Effects of tetrodotoxin on impedance in normal and asphyxiated cerebral tissue

Abstract

The effect of tetrodotoxin (TTX) on cerebral tissue impedance was studied in the cat, as was the effect of TTX on impedance changes induced by calcium and asphyxiation. Impedance measurements were made at 1.0 kHz, in focal volumes of approximately 1.0 mm 3, using a Wheatstone bridge technique. In cats with chronically implanted electrodes, introduction of 1–250 ng of TTX in 0.5 μl CSF into the lateral geniculate body caused no change in cerebral tissue impedance. In acute experiments, topical applications of 0.05–50 μg of TTX in 0.1 ml CSF markedly reduced the amplitude of the cortical EEG without altering cortical tissue impedance. When asphyxiation was preceded by treatment of cortex with TTX, postasphyxial increases in both resistive and reactive impedance were delayed by 4–6 min. A similar delay, together with a marked reduction in the postasphyxial resistance increase, has been shown previously to occur following treatment of the cortex with CaCl 2. The application of CaCl 2 to the cortex prior to asphyxiation did not interfere with the postasphyxial reactance rise. When TTX treatment of the cortex was followed by applications of CaCl 2, the resulting cortical impedance increases were indistinguishable from those following application of CaCl 2 without prior TTX treatment.

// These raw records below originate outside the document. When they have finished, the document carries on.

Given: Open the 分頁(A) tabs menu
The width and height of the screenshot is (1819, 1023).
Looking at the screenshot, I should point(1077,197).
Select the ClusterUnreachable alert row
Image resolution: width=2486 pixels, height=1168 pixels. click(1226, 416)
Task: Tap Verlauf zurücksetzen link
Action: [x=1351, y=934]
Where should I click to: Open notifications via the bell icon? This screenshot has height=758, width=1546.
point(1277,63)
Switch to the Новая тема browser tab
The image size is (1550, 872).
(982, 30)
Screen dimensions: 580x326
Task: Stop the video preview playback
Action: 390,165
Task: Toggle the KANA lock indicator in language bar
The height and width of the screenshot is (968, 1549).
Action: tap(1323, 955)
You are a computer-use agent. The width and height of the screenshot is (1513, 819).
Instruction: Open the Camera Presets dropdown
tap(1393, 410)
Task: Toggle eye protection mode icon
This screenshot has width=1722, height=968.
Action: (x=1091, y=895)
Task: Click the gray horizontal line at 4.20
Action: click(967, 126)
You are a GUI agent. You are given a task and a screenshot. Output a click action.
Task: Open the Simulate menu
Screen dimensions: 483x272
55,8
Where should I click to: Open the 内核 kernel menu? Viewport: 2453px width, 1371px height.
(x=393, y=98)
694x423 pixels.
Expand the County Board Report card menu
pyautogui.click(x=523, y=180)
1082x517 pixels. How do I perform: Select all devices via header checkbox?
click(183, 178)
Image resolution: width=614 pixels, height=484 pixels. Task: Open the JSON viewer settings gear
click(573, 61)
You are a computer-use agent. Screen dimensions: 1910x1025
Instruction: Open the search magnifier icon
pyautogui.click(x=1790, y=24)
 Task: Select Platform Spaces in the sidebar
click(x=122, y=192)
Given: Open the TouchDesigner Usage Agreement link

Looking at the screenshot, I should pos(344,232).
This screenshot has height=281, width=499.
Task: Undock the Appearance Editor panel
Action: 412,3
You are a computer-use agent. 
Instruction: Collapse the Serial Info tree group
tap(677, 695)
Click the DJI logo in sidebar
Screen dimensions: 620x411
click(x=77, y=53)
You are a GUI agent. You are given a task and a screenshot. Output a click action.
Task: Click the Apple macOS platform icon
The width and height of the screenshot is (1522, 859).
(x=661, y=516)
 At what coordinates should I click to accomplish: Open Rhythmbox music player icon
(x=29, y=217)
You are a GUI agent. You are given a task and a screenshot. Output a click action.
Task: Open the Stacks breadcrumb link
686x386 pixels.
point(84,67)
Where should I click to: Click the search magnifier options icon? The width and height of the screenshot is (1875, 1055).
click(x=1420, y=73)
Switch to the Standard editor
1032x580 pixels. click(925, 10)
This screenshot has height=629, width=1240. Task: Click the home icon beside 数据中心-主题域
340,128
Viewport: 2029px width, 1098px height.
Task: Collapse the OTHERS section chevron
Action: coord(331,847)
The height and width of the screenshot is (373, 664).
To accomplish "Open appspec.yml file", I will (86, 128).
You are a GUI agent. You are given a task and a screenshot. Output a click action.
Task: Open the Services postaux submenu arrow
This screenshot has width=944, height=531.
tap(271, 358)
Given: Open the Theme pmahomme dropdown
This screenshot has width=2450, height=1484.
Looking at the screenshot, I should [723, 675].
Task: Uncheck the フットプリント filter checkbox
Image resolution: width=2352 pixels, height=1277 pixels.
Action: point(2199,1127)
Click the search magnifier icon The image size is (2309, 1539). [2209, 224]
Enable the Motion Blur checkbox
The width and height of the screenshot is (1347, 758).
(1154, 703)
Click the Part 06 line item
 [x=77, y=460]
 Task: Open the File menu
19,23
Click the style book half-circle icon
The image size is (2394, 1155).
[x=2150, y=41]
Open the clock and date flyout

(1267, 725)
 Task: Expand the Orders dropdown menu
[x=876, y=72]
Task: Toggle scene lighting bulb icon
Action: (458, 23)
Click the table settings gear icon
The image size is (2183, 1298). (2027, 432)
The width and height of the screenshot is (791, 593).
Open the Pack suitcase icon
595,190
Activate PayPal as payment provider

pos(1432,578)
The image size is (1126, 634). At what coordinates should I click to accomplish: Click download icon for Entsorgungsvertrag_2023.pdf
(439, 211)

Postasphyxial resistance changes in calcium treated cortices were inversely related to the resistance changes induced by the calcium prior to asphyxiation. However, when the cortex was treated with TTX followed by CaCl 2 prior to asphyxiation, this inverse relation was lost. The postasphyxial impedance change following cortical pretreatment with TTX and calcium were delayed as with TTX alone. In terms of models of cerebral tissue impedance the results suggest that conductivity changes in hydrated extracellular macromolecules may play an important role in cerebral tissue impedance changes.